Ziel A:
Welchen Namen nimmt Helena laut dem Auszug an, nachdem sie mit Nazir nach Kabul gezogen ist?
Ziel B:
Übertrage aus dem Auszug den Abschnitt von „Komplexe Geschichte, schlichte“ bis einschließlich „leicht holprige 2D-Bilder.“ wortgetreu.

In Kabul findet Herra nicht nur einen Sohn, sondern eine ganze Familie.

zVg

Es ist Liebe auf den ersten Blick als sich Nazir im vollen Vorlesungssaal der Prager Universität neben Helena setzt. Ab dieser ersten Begegnung ist die junge Liebesgeschichte allerdings alles andere als selbstverständlich: Das Paar zieht zu Nazirs Familie nach Kabul, wo die Taliban noch immer das gesellschaftliche Leben kontrollieren. Helena legt ihren westlichen Namen ab, wird zu Herra und legt das Kopftuch und manchmal sogar die Burka an. Vieles ist ihr fremd, doch «wenn eine Frau niemandem ausser ihrem Mann gefallen will, kann sie hier ein glückliches Leben führen», so stellt sie fest.

Die zaghafte Annäherung an die neue Heimat beginnt alsbald zu bröckeln: Nazir und Herra können keine Kinder bekommen. Schliesslich sind es nicht die bitteren Heiltränke der Tanten, die den beiden zum ersehnten Familienglück verhelfen, sondern ein sonderbares Findelkind. Mohammed «Maad», mit einem Kopf «wie eine Glühbirne» macht das Paar zu einem herzerweichenden Trio. Fortan zu dritt suchen sie ihren Weg zwischen Tradition, Emanzipation und der wachsenden politischen Spannung im Schatten von Osama bin Ladens Terror.

Komplexe Geschichte, schlichte Bilder

Der Abzug der amerikanischen Truppen aus Afghanistan und das erneute Erstarken der Taliban verleiht der Geschichte traurige Aktualität. Wieder fürchten insbesondere Frauen um ihre Freiheit. Die tschechische Filmemacherin Michaela Pavlátová hält dem drohenden Schrecken mit «My Sunny Maad» ein differenziertes Gesellschaftsporträt entgegen, das Klischees und Vorurteilen geschickt ausweicht. Die Perspektiven ertappen, wenn etwa der Onkel am Fernsehen nüchtern den Terrorakt zu 9/11 kommentiert: «Würde dasselbe in Kabul passieren, hätte es keiner bemerkt.» Die komplexen Nuancen von Land und Menschen übersetzt die Regisseurin wiederum in simple, zeitweise leicht holprige 2D-Bilder.

Datenauszüge:

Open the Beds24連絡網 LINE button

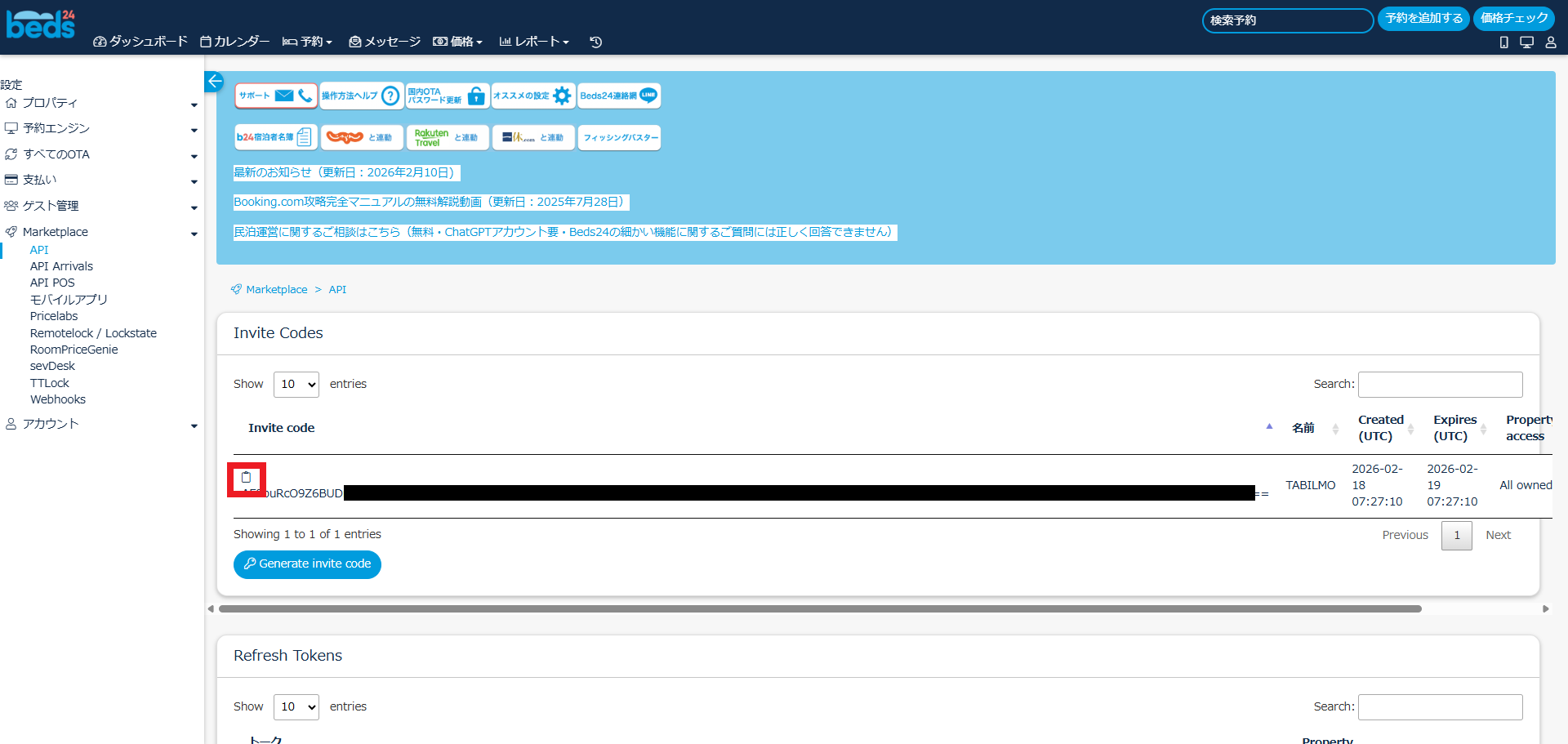pos(618,96)
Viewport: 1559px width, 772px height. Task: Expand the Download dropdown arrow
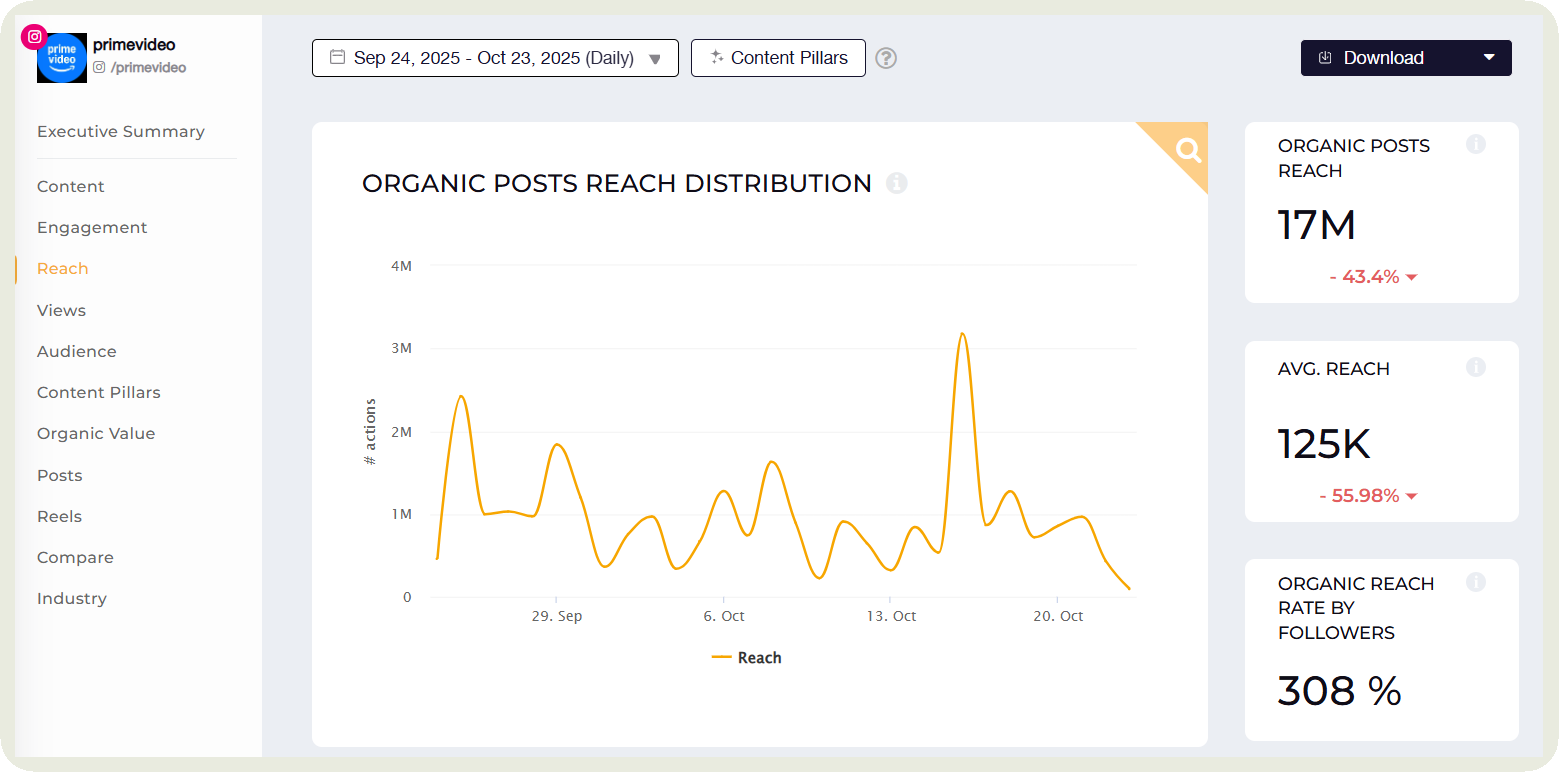pos(1489,57)
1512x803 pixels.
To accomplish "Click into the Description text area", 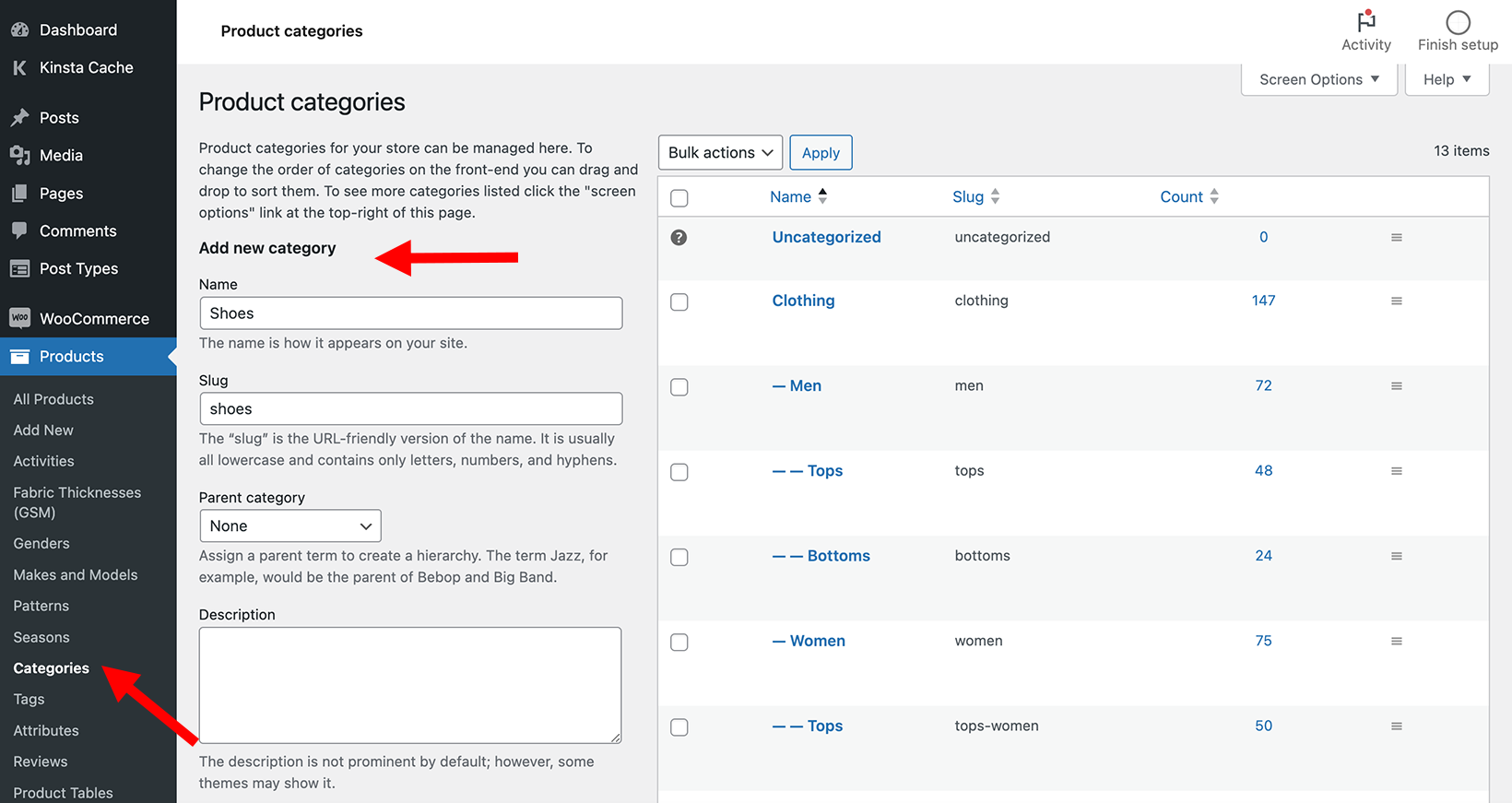I will click(410, 685).
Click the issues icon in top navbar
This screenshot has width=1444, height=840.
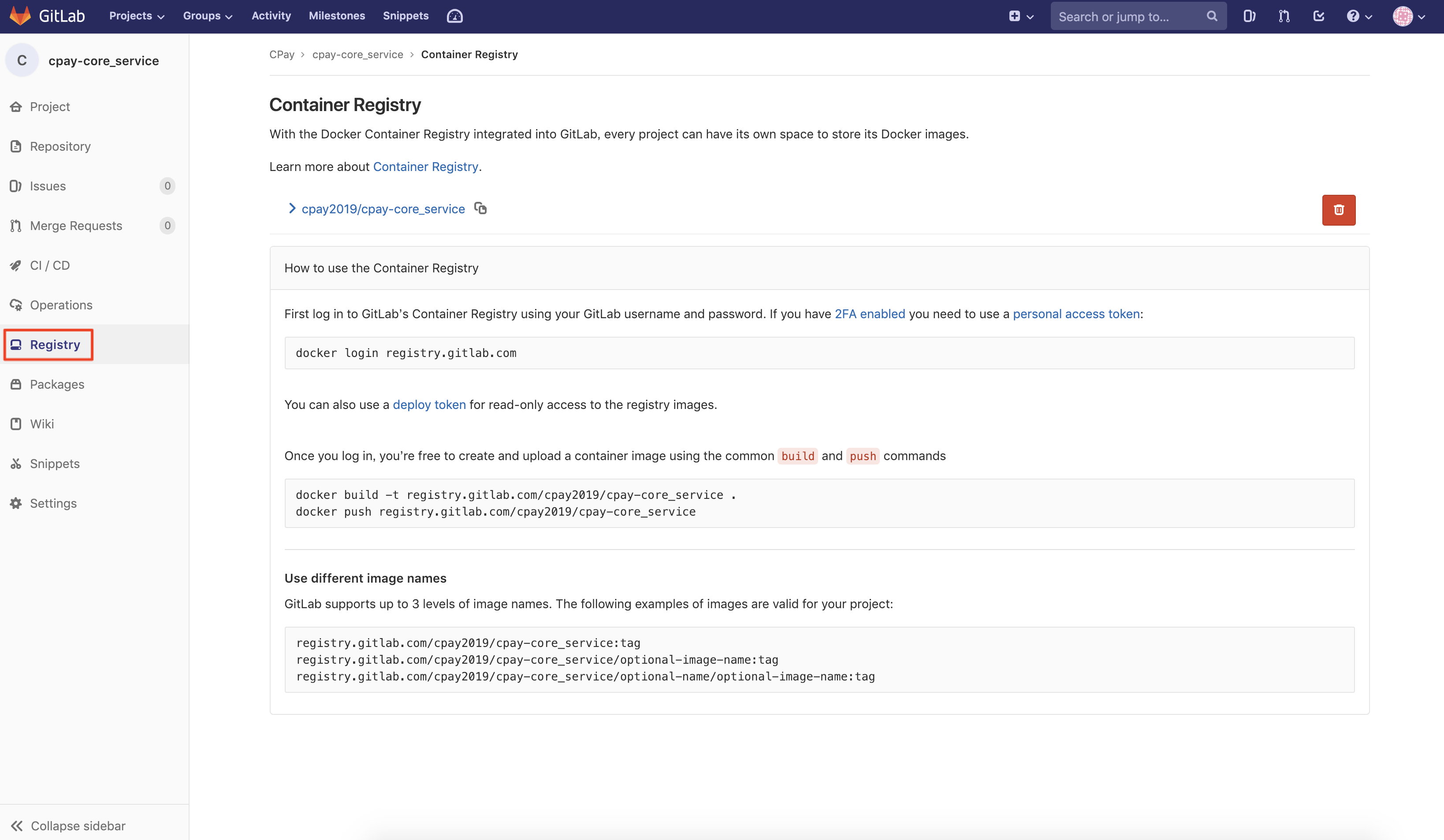[x=1249, y=16]
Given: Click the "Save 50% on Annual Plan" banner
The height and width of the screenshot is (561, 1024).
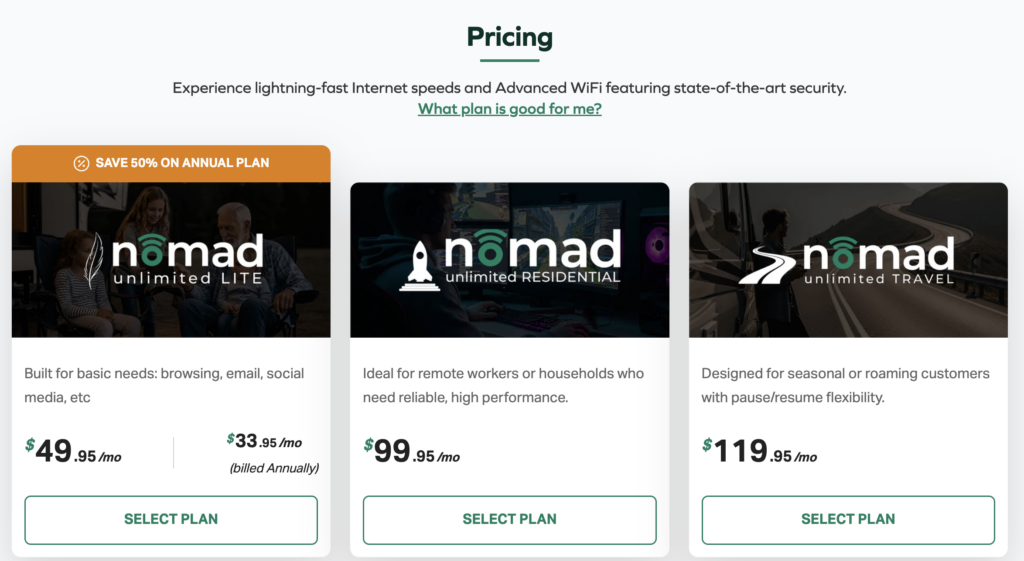Looking at the screenshot, I should click(171, 163).
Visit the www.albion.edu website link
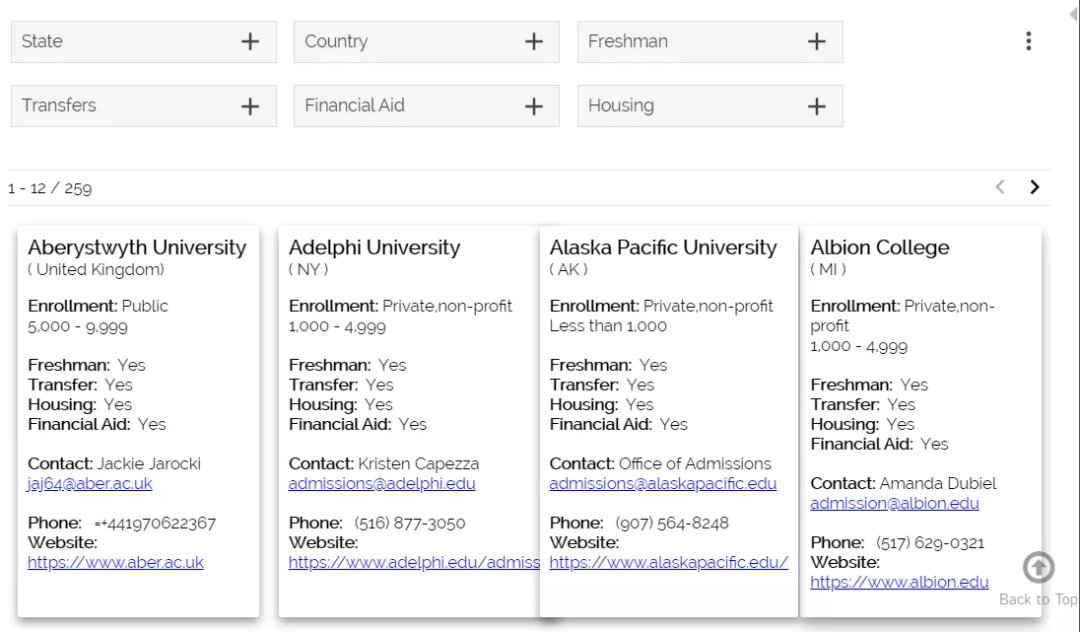This screenshot has height=632, width=1080. tap(899, 583)
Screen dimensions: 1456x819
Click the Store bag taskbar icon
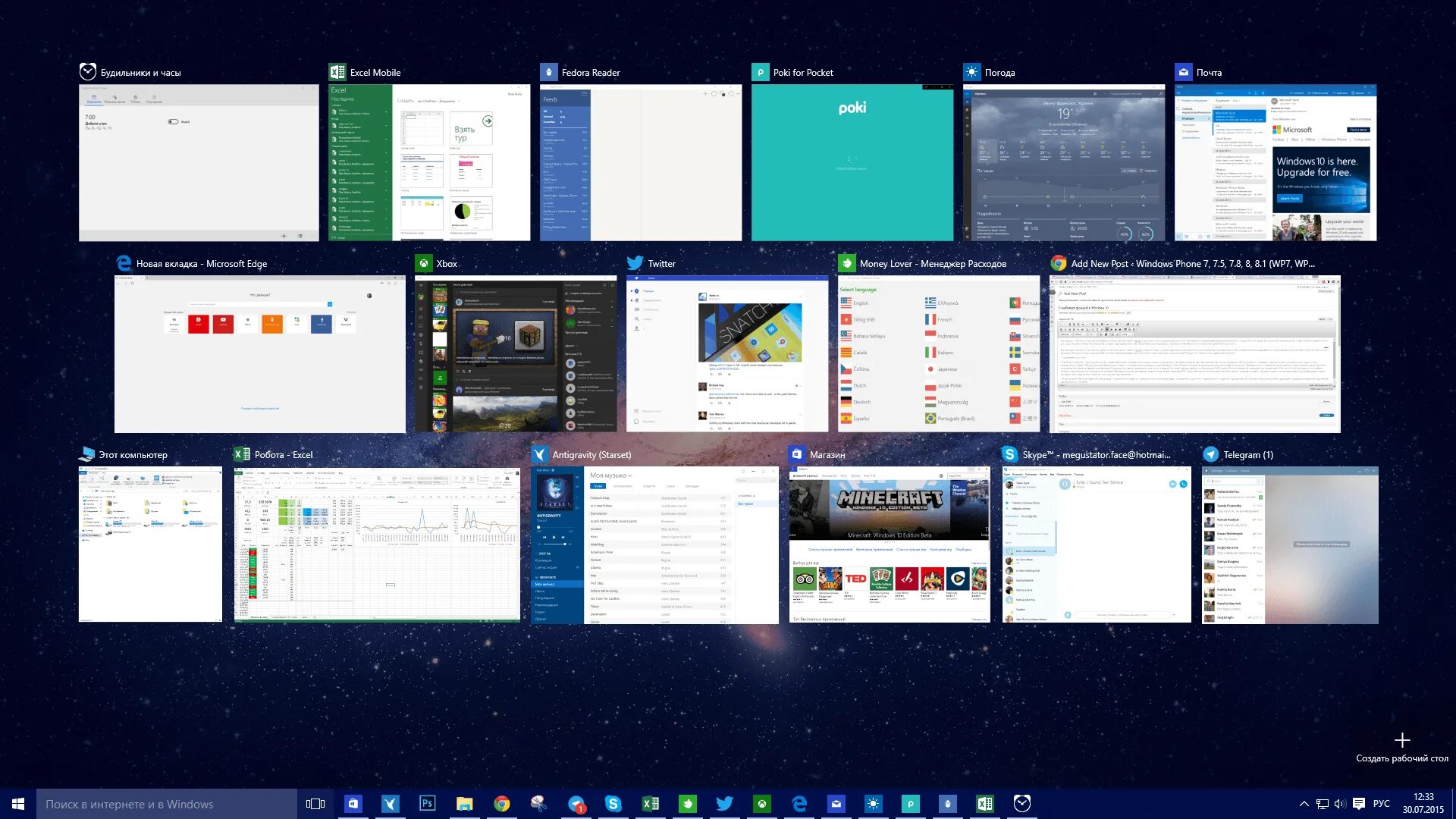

Erwartete Ausgabe A:
Herra

Erwartete Ausgabe B:
Komplexe Geschichte, schlichte Bilder

Der Abzug der amerikanischen Truppen aus Afghanistan und das erneute Erstarken der Taliban verleiht der Geschichte traurige Aktualität. Wieder fürchten insbesondere Frauen um ihre Freiheit. Die tschechische Filmemacherin Michaela Pavlátová hält dem drohenden Schrecken mit «My Sunny Maad» ein differenziertes Gesellschaftsporträt entgegen, das Klischees und Vorurteilen geschickt ausweicht. Die Perspektiven ertappen, wenn etwa der Onkel am Fernsehen nüchtern den Terrorakt zu 9/11 kommentiert: «Würde dasselbe in Kabul passieren, hätte es keiner bemerkt.» Die komplexen Nuancen von Land und Menschen übersetzt die Regisseurin wiederum in simple, zeitweise leicht holprige 2D-Bilder.